The International Energy Agency cut its forecast for global oil demand this year after China reimposed lockdowns to contain the spread of a resurgent coronavirus. With the weaker demand outlook and the massive release of emergency oil reserves by IEA members, the agency now sees global markets in balance for much of the year, Energy Voice said.

The Paris-based agency, which advises most major economies, lowered projections for world fuel consumption this year by 260,000 barrels a day, with a particularly steep reduction of 925,000 a day for China in April. Still, global demand remains on track to increase this year. World oil consumption will expand by 1.9 million barrels a day to average 99.4 million a day this year.

Oil demand is still recovering from Covid. The aviation sector is recovering, there’s pent-up demand, so the IEA is expecting growth. But obviously downside risk if the economic outlook deteriorates. China’s fierce zero-Covid policy has diminished demand growth, as millions are locked down in their homes, imports drop and business activity slows in the world’s second-biggest economy, according to the IEA.

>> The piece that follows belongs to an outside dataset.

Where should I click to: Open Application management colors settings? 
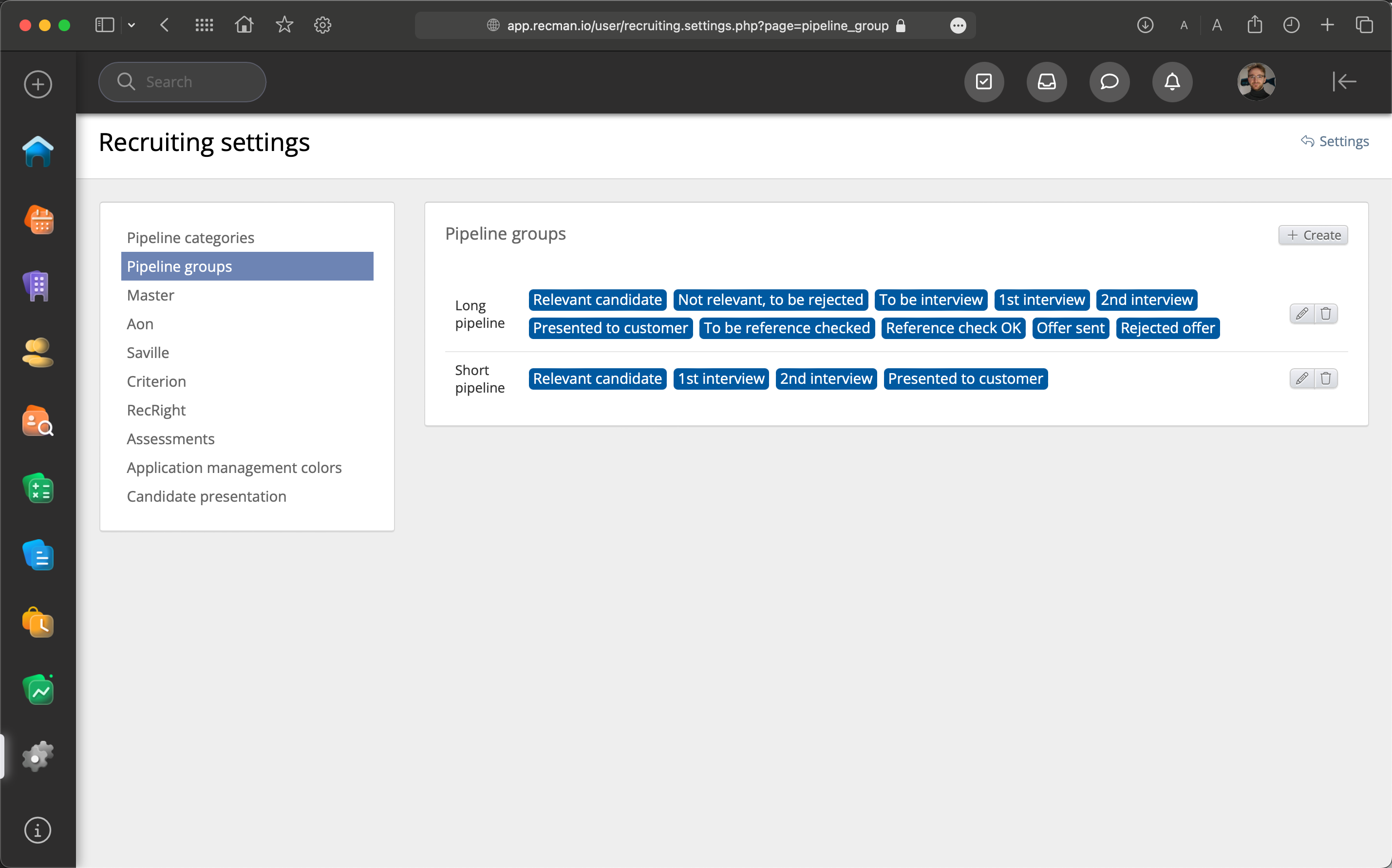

The IEA noted that Saudi Arabia and other members of the Organization of Petroleum Exporting Countries have refused to open the taps faster, partly from a belief that markets didn’t face a genuine shortage, and partly to preserve the OPEC+ coalition they lead with Russia. 

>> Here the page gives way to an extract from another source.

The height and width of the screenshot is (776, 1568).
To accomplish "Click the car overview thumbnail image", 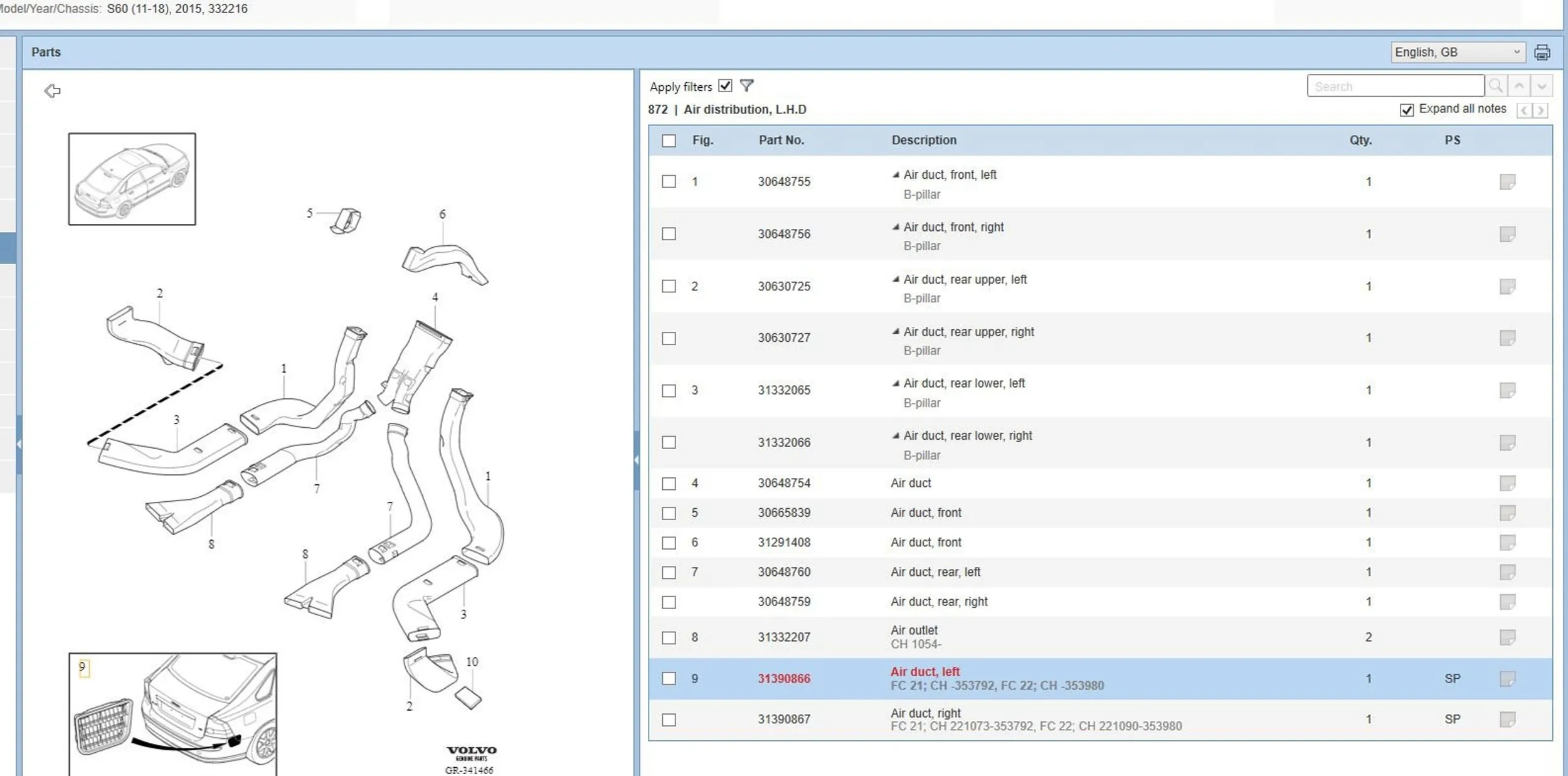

OPEC+ members managed to provide just 10% of the supply increase scheduled for March, according to the IEA. The 19 coalition members, which have been engaged in a pact to stabilize markets since the start of the pandemic, added a mere 40,000 barrels a day as diminished investment erodes production capacity across the group.

 The IEA also dialed back estimates for the loss of Russian supplies from an international boycott over its military aggression. Production in April may be 1.5 million barrels a day lower than the prior month – roughly half the drop that was previously expected. Those losses may still double in May, the IEA said.